Collection entries:
---*---

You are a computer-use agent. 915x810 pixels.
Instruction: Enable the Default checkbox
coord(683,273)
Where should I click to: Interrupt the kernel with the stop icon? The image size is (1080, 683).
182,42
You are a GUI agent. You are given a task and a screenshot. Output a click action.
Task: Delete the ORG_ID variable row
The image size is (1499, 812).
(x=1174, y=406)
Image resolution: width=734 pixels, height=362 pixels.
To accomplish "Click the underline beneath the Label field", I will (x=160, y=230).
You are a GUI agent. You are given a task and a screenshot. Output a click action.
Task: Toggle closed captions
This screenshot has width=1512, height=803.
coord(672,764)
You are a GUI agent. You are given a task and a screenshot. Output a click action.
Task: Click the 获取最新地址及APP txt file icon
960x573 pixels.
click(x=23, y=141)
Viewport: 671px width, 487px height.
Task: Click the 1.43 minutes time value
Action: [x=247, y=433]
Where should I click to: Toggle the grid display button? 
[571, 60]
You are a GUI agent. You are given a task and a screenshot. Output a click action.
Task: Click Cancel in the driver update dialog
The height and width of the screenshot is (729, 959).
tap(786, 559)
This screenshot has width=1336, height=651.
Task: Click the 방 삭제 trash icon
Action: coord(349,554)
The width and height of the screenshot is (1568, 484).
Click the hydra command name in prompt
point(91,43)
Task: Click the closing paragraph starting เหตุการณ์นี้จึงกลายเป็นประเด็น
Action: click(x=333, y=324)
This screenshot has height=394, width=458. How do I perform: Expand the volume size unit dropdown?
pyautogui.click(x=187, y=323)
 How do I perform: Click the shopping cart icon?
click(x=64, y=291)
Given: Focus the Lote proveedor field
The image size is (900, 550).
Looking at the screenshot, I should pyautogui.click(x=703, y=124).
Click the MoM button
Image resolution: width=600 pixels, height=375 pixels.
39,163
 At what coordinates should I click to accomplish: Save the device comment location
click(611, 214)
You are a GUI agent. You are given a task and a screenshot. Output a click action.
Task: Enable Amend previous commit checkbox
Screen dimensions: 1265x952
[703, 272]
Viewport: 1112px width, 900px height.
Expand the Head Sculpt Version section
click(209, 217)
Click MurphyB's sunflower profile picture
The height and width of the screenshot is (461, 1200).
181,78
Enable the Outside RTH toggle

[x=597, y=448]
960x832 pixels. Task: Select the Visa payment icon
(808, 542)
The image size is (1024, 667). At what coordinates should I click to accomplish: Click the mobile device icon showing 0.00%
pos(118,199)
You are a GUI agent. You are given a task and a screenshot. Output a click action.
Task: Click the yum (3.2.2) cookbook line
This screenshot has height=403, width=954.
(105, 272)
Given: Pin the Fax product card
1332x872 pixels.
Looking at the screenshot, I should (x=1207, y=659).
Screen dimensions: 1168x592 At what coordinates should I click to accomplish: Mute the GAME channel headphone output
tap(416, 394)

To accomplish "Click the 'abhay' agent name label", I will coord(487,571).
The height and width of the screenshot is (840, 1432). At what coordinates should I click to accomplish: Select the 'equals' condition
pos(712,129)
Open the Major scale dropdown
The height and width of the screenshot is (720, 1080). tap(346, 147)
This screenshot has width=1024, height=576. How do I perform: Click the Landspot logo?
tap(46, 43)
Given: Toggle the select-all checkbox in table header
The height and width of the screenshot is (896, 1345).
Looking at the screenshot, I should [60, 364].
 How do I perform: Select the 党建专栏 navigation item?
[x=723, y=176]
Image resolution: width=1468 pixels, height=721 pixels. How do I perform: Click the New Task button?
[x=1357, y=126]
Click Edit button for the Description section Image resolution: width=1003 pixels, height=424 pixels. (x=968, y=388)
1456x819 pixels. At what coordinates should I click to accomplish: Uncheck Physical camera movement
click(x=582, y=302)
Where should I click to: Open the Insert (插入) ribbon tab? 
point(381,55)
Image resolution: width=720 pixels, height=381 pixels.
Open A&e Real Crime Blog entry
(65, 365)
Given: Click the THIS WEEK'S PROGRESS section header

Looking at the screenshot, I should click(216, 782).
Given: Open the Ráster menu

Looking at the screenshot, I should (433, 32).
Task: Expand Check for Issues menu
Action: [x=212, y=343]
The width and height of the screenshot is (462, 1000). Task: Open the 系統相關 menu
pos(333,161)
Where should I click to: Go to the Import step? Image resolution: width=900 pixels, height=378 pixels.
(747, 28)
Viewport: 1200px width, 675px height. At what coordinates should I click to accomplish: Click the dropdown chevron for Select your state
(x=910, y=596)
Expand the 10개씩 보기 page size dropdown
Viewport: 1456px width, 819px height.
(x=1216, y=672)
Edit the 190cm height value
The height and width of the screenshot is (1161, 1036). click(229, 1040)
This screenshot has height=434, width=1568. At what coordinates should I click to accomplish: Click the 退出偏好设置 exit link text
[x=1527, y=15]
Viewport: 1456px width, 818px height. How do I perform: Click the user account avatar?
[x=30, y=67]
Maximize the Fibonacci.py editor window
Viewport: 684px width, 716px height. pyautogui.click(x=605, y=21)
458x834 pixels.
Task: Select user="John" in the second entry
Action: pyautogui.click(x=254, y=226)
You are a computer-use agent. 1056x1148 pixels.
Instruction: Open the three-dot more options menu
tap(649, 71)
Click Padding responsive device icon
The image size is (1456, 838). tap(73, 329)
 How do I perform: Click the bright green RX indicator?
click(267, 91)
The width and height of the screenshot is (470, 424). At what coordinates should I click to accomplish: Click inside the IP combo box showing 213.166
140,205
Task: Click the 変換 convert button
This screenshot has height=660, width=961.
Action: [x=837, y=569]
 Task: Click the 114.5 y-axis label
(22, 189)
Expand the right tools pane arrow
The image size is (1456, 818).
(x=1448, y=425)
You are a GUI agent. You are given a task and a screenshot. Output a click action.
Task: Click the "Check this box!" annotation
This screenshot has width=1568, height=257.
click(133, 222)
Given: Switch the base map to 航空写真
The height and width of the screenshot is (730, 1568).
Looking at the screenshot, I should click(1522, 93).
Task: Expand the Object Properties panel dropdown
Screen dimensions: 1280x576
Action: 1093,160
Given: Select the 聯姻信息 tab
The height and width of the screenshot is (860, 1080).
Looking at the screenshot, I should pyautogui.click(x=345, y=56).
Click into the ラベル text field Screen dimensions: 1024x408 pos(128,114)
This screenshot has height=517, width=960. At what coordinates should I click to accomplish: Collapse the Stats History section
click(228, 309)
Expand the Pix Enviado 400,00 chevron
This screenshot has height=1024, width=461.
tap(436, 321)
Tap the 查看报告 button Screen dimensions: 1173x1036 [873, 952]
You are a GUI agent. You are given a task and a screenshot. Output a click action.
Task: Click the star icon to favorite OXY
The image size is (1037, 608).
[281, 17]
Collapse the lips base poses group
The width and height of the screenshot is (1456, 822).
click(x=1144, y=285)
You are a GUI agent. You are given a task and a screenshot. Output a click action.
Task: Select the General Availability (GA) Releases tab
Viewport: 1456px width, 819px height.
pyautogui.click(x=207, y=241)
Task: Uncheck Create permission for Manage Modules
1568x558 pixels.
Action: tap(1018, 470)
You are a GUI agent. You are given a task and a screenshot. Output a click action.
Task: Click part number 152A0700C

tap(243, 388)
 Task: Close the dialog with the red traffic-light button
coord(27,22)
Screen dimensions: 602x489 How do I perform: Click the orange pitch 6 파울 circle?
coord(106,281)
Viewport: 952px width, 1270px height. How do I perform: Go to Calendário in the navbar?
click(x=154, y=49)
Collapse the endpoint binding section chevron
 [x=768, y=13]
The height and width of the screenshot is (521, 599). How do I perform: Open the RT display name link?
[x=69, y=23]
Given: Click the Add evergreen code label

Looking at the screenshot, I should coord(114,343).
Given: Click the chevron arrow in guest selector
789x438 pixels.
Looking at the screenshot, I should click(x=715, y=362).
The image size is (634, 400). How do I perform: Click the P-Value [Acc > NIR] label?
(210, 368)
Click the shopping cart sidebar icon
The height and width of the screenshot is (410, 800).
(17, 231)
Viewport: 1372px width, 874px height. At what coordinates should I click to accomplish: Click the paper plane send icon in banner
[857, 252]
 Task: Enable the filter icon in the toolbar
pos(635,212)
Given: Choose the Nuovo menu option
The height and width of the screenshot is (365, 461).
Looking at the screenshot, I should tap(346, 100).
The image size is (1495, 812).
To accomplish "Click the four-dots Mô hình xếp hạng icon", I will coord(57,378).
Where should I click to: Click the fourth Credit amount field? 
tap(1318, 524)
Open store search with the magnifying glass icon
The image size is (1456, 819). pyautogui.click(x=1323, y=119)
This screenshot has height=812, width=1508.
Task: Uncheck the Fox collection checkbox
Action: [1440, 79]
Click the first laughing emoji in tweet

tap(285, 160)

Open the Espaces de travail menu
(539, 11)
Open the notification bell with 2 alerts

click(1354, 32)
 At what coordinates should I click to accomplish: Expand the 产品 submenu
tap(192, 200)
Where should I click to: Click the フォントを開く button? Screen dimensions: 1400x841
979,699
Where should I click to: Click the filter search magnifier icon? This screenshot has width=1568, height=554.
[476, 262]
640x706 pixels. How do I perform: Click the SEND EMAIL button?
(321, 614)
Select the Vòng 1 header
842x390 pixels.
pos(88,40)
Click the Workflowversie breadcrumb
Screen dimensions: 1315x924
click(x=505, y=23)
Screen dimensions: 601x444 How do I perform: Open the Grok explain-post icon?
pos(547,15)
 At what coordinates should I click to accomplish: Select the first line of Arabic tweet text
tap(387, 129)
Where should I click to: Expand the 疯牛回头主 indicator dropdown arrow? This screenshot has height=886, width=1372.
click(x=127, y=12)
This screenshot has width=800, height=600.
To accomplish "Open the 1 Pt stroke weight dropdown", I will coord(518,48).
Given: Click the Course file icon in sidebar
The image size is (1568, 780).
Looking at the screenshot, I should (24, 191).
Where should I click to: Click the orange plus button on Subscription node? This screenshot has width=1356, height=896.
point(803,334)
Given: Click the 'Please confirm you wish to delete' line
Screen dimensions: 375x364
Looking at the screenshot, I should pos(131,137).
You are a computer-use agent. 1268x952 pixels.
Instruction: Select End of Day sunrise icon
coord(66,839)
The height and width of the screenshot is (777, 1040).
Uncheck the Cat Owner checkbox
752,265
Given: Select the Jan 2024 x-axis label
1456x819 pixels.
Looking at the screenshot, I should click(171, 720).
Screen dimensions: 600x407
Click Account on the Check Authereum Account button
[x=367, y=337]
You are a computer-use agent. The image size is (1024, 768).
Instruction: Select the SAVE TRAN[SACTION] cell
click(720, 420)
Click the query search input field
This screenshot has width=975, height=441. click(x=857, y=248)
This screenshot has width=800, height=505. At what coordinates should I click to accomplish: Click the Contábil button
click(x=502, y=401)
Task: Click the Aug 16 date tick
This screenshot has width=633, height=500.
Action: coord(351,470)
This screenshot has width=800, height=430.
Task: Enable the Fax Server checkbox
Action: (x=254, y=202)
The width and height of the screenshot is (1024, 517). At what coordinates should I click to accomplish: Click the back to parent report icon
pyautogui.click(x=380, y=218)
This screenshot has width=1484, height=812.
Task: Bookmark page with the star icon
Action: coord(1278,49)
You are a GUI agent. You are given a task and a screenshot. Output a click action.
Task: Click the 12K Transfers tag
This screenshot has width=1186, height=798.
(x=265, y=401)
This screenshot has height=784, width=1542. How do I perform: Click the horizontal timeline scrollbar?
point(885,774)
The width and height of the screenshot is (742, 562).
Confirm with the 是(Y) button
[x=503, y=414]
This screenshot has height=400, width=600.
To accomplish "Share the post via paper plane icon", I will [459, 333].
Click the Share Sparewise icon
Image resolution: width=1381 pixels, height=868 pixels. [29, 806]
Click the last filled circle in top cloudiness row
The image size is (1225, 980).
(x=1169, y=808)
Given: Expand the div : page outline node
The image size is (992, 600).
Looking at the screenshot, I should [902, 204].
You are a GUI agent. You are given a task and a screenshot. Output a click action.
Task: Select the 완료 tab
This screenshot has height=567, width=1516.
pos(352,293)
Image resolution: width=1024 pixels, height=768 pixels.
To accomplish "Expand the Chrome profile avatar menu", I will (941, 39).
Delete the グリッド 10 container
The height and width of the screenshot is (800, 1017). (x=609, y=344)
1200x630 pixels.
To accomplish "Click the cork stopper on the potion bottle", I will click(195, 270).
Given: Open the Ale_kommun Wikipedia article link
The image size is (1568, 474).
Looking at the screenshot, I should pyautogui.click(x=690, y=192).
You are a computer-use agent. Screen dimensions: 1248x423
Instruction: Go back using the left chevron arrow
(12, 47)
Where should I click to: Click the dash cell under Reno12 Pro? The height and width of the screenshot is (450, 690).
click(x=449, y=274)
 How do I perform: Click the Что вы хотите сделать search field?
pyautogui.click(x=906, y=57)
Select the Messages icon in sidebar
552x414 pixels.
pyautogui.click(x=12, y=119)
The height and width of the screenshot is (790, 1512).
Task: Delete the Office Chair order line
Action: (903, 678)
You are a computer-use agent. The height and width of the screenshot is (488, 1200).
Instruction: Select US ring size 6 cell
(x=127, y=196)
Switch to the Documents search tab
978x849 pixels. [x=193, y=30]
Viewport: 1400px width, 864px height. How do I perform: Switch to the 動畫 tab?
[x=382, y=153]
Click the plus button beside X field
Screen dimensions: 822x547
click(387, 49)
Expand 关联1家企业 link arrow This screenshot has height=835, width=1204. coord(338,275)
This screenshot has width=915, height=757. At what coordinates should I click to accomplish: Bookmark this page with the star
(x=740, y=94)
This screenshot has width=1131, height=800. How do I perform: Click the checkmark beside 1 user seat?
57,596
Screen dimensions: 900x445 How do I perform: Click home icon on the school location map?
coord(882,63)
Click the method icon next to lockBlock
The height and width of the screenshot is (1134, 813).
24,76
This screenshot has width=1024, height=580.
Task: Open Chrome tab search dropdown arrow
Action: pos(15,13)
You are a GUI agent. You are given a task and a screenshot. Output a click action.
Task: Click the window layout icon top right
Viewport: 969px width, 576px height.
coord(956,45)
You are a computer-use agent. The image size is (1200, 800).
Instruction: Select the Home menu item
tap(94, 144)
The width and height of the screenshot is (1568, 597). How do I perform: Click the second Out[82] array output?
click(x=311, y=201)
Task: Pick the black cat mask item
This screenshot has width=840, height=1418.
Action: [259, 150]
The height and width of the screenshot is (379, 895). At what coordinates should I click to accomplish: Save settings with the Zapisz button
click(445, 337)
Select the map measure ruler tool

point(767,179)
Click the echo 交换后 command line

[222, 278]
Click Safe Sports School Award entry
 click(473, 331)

---*---

The task:
List every line of the records above that contains the string "Chrome".

Exercise answer:
To accomplish "Expand the Chrome profile avatar menu", I will (941, 39).
Task: Open Chrome tab search dropdown arrow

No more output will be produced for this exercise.